S'agissant de la réserve de change, M. Lequiller a eu raison de rappeler que la Commission avait formulé plusieurs demandes. Elle a eu raison. Elle a bien fait de le faire car l'équilibre institutionnel entre la Commission et la BCE s'était singulièrement inversé au profit de cette dernière. C'était indispensable car le silence devenait assourdissant.
Comme vous le savez, les réserves de change sont mutualisées entre les banques centrales. Elles servent à crédibiliser la valeur internationale de l'euro, qui est un acquis essentiel. Si nous n'avions pas l'euro, nous ajouterions une crise à la crise. Dans les turbulences actuelles, il n'est pas mauvais de conserver des munitions pour des interventions de change en cas de crise extrême. Les évolutions de change sont actuellement très rapides, y compris sur l'euro. J'ai connu une période où l'on gérait l'euro à 0,80 ou 0,81 par rapport au dollar, et où l'on me demandait, compte tenu des fonctions qui étaient les miennes à l'époque, si cette monnaie allait encore tenir. L'euro reste volatil : le taux de change par rapport au dollar est passé en quelques semaines de 1,60 à 1,25. L'idée de conserver les réserves de change fait consensus.
Dans les aides qu'apportent les banques centrales au système financier, les sommes partent le matin et reviennent le soir à la Banque centrale européenne. Les gens utilisent ce système pour lever les craintes de leurs interlocuteurs.

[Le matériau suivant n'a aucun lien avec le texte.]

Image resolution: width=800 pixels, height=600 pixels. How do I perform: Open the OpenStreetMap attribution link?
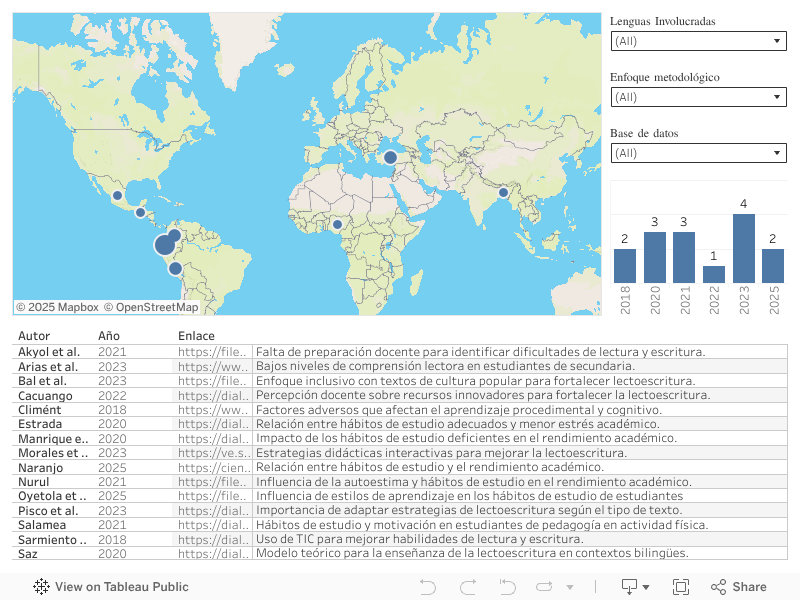coord(151,307)
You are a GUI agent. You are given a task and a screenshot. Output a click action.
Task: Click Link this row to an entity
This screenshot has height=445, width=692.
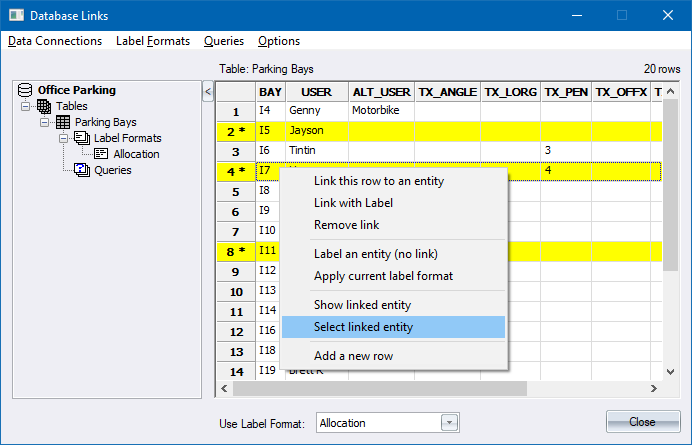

Je me demande si une gestion plus intelligente des réserves n'est pas envisageable. Par ailleurs, la Banque centrale est-elle fondée à rémunérer, comme elle le fait, des dépôts faits le matin et retirés le soir même ?
Monsieur Tourtelier, loin d'être modifés, les objectifs du paquet "énergie-climat" seront respectés. Le débat actuel porte sur les questions suivantes : qui paye ? Comment fait-on ? Quel va être le degré de solidarité ? M. Toubon a eu raison de rappeler que l'accord du Parlement serait très difficile à obtenir. Il y a accord sur 80 % du paquet, mais les 20 % restants fâchent !
En tant que Présidente de l'Union européenne, la France va plaider auprès de nos partenaires pour que des progrès soient réalisés en matière de solidarité : financement des réserves, affectation des revenus aux pays en développement et aux pays d'Europe centrale et orientale, sécurité énergétique.
J'ai bien retenu votre conseil pour la prochaine présidence française, en 2022 : il faudra s'appuyer davantage sur les aspects nationaux. Rassurez-vous, nous l'avons fait dans le secteur de l'agriculture.
Pourquoi 2022 ? Tout simplement parce que la Présidence de l'Union européenne restera semestrielle, à côté du président stable du Conseil européen.